In acute myeloid leukemia (AML) chimeric genes derived from specific chromosomal translocations, such as t(15;17), t(8;21) or t(6;9) encode aberrant fusion proteins (FPs). These Fps, i.e. PML/RARα (PR), AML-1/ETO (AE) or DEK/CAN (DC), recapitulate the leukemic phenotype in the mouse. In about 50% af AMLs constitutive activation of STAT3 and/or 5 is observed and it is postulated that the aberrant stem cell capacity in leukemia is correlated to the activation of STATs. Furthermore it has been shown in models of the t(15;17)(PR)-positive AML that there is a relationship between STAT-activation and response to arsenic trioxide (ATO). t(6;9)(DC)-positive AML is classified as a separate entity, because of its young age of onset and poor prognosis. The mechanisms by which DC induces leukemia are nearly completely unknown.

In order to investigate whether the STAT-activation plays a role for the pathogenesis of t(6;9)-positive AML we investigated the activation of STAT3 and 5 in models of DEK/CAN positive leukemia.

As models of DC-induced AML we used either primary Sca1+/lin- murine hematopoietic stem and progenitor cells (mHSPC) retrovirally transduced with DC or as controls with PR. Samples of DC-positive pre-leukemia as well as primary leukemia and 2° leukemia from established DC-induced AML were used for the in vivo studies.

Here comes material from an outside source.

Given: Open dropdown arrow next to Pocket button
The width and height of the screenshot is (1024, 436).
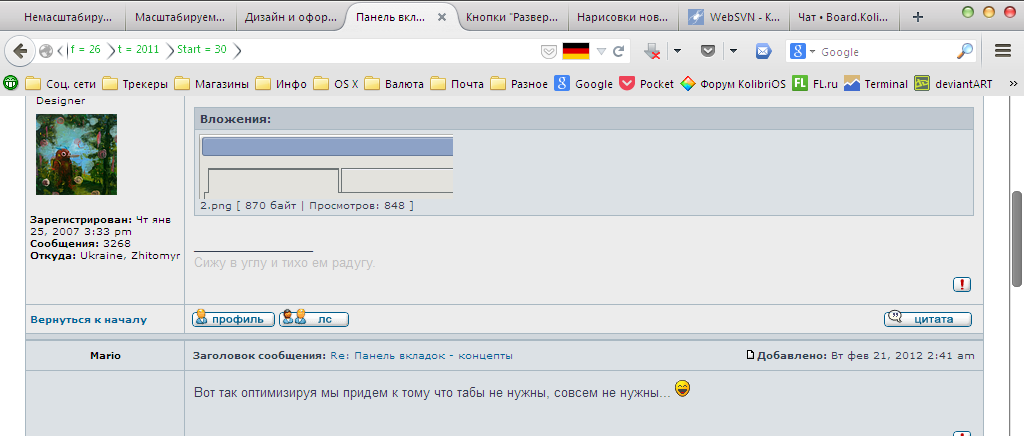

Expression and activation of STAT3 and 5 was assessed by either intracellular FACS or Western blotting using antibodies against the phosphorylated (activated) and total STAT3 or 5. The effect of constitutively activated STAT3 (STAT3*) on the stem cell capacity was studied by the retroviral expression of STAT3* in mHSPC which then were subjected to serial replating and colony-forming unit spleen day 12 (CFU-S12) assays. ATO treatment was performed on sublethally irradiated recipients (8 mice/group), from day 5 after inoculation of DC-positive primary leukemic spleen cells for the induction of a 2° leukemia for 14 days. Leukemia development and response to ATO was assessed 30 days post-transplantation by spleen size and determination of the proportion of leukemic cells in the peripheral blood (PB), spleen and bone marrow (BM) in comparison to solvent treated controls.

Here we show that i.) both DC and PR strongly activated both STAT3 and 5 in primary blasts from mouse leukemia as as well as in retrovirally transduced primary HSCPs; ii) the expression of constitutively activated STAT3 (STAT*) in HSC led to an increased replating efficiency in the presence of mIL-3, mIL-6 and SCF; iii.) STAT* increased CFU-S12 as a read out for short-term stem cell and early progenitor potential to a similar extent as PR. iv.) the pre-leukemic state of DC-positive AML was characterized by the only activation of STAT3 but not of STAT5; v.) STAT5 activation appeared only in the full blown leukemia; v.) exposure to ATO inhibited phosphorylation of STAT3 and STAT5 in vivo in the PB of the leukemic mice; vi.) the treatment with ATO significantly decreased spleen size and the proportion of leukemic cells in the BM and spleen as compared to solvent treated controls.

In summary, our results strongly suggest a direct relationship between the expression of the leukemogenic oncogenes DC or PR and the activation of STATs, which seems to play an important role for the maintenance of the leukemic stem cell. Furthermore ATO seems to represent a novel therapeutic option for the t(6;9)-positive AML.